IFS Seminar with Elizabeth Paul

Abstract: Although collisionless guiding center trajectories are generally non-integrable in 3D magnetic fields, stellarators can be designed to have quasisymmetry. Recently, “precisely quasisymmetric” configurations have been obtained through numerical optimization, demonstrating excellent confinement of the guiding center trajectories of fusion-born alpha particles. There is, however, the potential for enhanced alpha losses due to resonant wave-particle interactions with Alfvén eigenmodes (AEs). Additional AE physics is introduced in moving from axisymmetric to 3D fields, as complex orbit types and continuum structures arise. We present pathways to model and optimize the alpha transport driven by Alfvénic instabilities in stellarators.

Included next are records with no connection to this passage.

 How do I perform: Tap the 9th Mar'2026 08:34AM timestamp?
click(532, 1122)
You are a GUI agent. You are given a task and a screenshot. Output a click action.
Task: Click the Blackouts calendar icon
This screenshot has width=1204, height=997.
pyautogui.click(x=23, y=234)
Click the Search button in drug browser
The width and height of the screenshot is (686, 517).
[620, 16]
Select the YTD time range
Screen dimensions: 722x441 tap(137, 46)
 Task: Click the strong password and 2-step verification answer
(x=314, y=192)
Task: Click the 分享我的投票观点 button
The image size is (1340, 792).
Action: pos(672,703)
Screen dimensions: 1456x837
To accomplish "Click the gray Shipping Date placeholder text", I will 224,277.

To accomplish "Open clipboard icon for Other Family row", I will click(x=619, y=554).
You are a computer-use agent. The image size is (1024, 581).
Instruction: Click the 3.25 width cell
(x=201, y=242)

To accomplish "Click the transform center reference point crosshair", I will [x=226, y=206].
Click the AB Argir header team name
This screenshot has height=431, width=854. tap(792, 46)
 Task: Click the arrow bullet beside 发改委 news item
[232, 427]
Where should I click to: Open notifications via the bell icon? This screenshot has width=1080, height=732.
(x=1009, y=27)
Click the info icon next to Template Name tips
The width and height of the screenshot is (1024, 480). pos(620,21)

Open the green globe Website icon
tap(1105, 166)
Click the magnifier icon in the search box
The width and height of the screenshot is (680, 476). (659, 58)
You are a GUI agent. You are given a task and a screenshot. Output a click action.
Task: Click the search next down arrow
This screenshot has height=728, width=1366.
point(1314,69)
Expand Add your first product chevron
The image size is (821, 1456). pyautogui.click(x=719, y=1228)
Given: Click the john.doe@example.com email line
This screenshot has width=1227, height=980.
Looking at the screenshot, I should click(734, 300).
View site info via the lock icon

Analysis of EP resonances and their impact on saturation mechanisms indicate key departures from the AE-driven transport in tokamaks, such as the avoidance of phase-space island overlap in quasihelical configurations. Phase space structure and stochasticity in 3D systems are visualized with novel diagnostic techniques. Finally, we demonstrate a strategy to avoid alpha resonances by manipulating the continuum gap structure.

 

Elizabeth Paul joined the Applied Physics faculty at Columbia University in 2023 as an Assistant Professor. Prior to joining Columbia University, Dr. Paul was a Presidential Postdoctoral Research Fellow at Princeton University. Dr. Paul received her AB in Astrophysical Sciences with concentrations in Applied and Computational Mathematics and Applications of Computing from Princeton University in 2015. In 2020 she received her PhD in Physics from the University of Maryland, College Park. In 2021 Dr. Paul received the Marshall N. Rosenbluth Award from the American Physical Society in recognition of her doctoral work, “For pioneering the development of adjoint methods and application of shape calculus for fusion plasmas, enabling a new derivative-based method of stellarator design.”